I have an array of objects that I need to sort by a position attribute that could be an integer or nil, and I need the objects that have the nil position to be at the end of the array. Now, I can force the position to return some value rather than nil so that the array.sort doesn't fail, but if I use 0 as this default, then it puts those objects at the front of the sort. What's the best way to to do this sort? should I just set the nil values to some ridiculously high number that is 'almost' always guaranteed to be at the end? or is there some other way i could cause the array.sort method to put the nil attribute objects at the end of the array? the code looks like this:

class Parent
  def sorted_children
     children.sort{|a, b| a.position <=> b.position}
  end
end

class Child
  def position
    category ? category.position : #what should the else be??
  end
end

now, if i make the 'else' something like 1000000000, then it's most likely gonna put them at the end of the array, but I don't like this solution as it's arbitrary

How about in Child defining <=> to be based on category.position if category exists, and sorting items without a category as always greater than those with a category?

class Child
  # Not strictly necessary, but will define other comparisons based on <=>
  include Comparable   
  def <=> other
    return 0 if !category && !other.category
    return 1 if !category
    return -1 if !other.category
    category.position <=> other.category.position
  end
end

Then in Parent you can just call children.sort.

I would just tweak your sort to put nil items last.
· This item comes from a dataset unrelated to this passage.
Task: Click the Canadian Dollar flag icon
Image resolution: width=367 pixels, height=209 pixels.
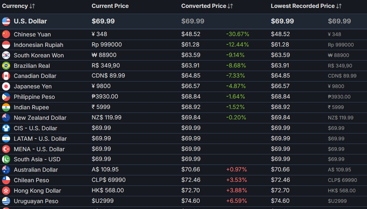Action: click(6, 76)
Try something like this.

foo = [nil, -3, 100, 4, 6, nil, 4, nil, 23]

foo.sort { |a,b| a && b ? a <=> b : a ? -1 : 1 }

=> [-3, 4, 4, 6, 23, 100, nil, nil, nil]

That says: if a and b are both non-nil sort them normally but if one of them is nil, return a status that sorts that one larger.

I handle these kinds of things like this:

 children.sort_by {|child| [child.position ? 0 : 1,child.position || 0]}

To be fair, I'm not very familiar with Ruby, so take this as more of an algorithm idea rather than a code one... and rewrite the ?: operator as whatever Ruby has that's cleaner.

Can't you just check for nil in the comparison:

class Parent
  def sorted_children
     children.sort{|a,b|( a and b ) ? a <=> b : ( a ? -1 : 1 ) }
  end
end

Edited to use Glenra's code, which implements the same thing as mine but in a smaller (and probably easier to read) amount of code.

I haven't done Ruby in a while, but you could split the null-checking from the sorting (and just allow Child#position to return null):

def sorted_children
  children.reject{|c| c.position.nil?}.sort_by(&:position) +
    children.select{|c| c.position.nil?}
end

Admittedly it's not the most efficient solution, but it doesn't have any magic numbers.

You can do this without overriding the spaceship operator by defining a new comparison method.

class Child
  include Comparable   
  def compare_by_category(other)
    return 0 if !category && !other.category
    return 1 if !category
    return -1 if !other.category
    category.position <=> other.category.position
  end
end

The sort method can take a block, so you can then sort using this new method:

children.sort {|a,b| a.compare_by_category(b) }

The most simple solution for me is

def sorted_children(children)
  children.sort_by { |child| child.position || -1}
end